A problem that goes unmentioned in The Day The Bomb Dropped is the notorious inaccuracy of strategic bombing during World War II, when aerial navigation was still primitive; crews often had trouble even locating the cities they were supposed to attack, much less hitting their targets on the ground. (In a U.S. raid on a large Japanese steel mill the previous year, only one of 376 bombs actually hit the factory.) That certainly doesn't seem to have troubled American military commanders. Van Kirk recounts getting chewed out when the Enola Gay returned from Hiroshima—his superiors were angry he was late arriving at the target. "Christ," the navigator grumbles, still nettled seven decades later, I was six seconds late."

The Day The Bomb Dropped gives short shrift to the ethical issues surrounding the use of the bomb, accepting at face value the military estimates of the day that an invasion of Japan could cost a million or more Allied casualties, and probably even more Japanese. (As the documentary notes, at least 100,000 Japanese—the vast majority of them civilians—had died in a conventional fire-bombing attack on Tokyo earlier in the year.) That will doubtless irritate revisionist historians and other critics of the atomic attack, who quibble with casualty estimates and insist the Japanese were preparing to make peace anyway.
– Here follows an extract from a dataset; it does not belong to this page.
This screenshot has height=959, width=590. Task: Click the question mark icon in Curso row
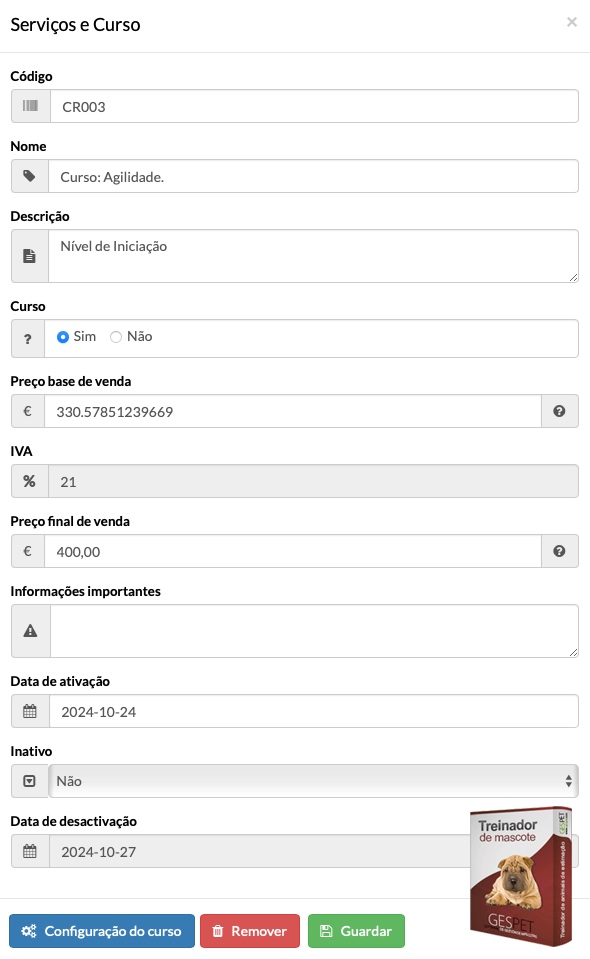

Color me skeptical; after Hiroshima, it still took Japan 13 days to surrender, and only after a second atomic strike on the city of Nagasaki. Even then, Emperor Hirohito had to put down an attempted military coup before delivering his surrender broadcast.

To say Hiroshima was justified, however, does not mean it wasn't a horrifying step down the latter to a deeper circle of the manmade hell of war. Or that someday we may recognize it as a harbinger of our own future. One of the most eerie moments is The Day The Bomb Dropped is a glimpse of civil defense drills in Japanese schools early in World War II. The scenes of bewildered kids grimly duck-and-covering beneath their desks look hauntingly familiar, and terrifyingly useless.
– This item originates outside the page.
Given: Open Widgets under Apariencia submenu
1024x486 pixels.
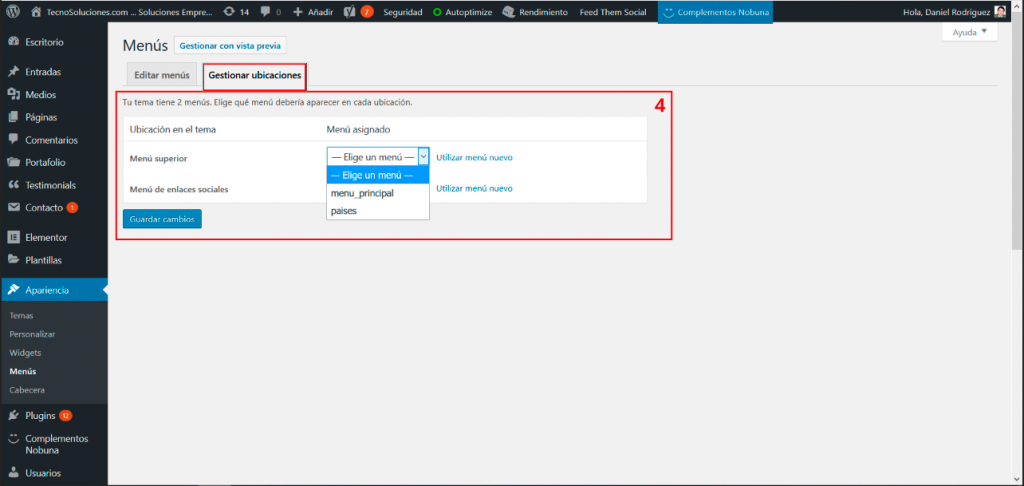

The Day The Bomb Dropped. Smithsonian Channel. Sunday, August 2, 9 p.m. EDT.

It would be tasteless and wildly exaggerated to compare NBC's wheezing new sitcom, Mr. Robinson, to Hiroshima (though I'll admit that didn't stop me from considering it), but the show does have some significance as a historical artifact. Which is good, because it has absolutely none as a comedy.

Starring Craig Robinson as a middle-aged George Clinton wannabe who teaches high-school music classes by day while dishing up funk lite in bars by night, Mr. Robinson has a definite whiff of a "what were we thinking?" network project that was quickly consigned to the dog days of August when whatever executive who conceived it was released from rehab. It's rarely funny (at least intentionally), never affecting, and has the narrative cohesion of a Dick and Jane reader minus the cute drawings of Puff the Cat.

It is, however, weirdly interesting. Mr. Robinson's school also has a math teacher who's a stripper; a principal who was once a legendary groupie known as Eileen Tight Fit and whose fondest memories involve snorting cocaine off the toilet seats at CBGB's; and guest speakers who say things to the kids like, "Please call me Neville—Mr. Rex is my penis." (If you are wondering how stuff like this is not funny, you're beginning to sense the amazing singularity of Mr. Robinson's writing staff.)

In short, it's the world that my parents' generation was pretty sure their Baby Boomer kids would devolve us into. Time to apologize, Greatest Generation. It wasn't your children who ruined America. It was your grandchildren.

Mr. Robinson. NBC. Wednesday, August 5, 9 p.m. EDT.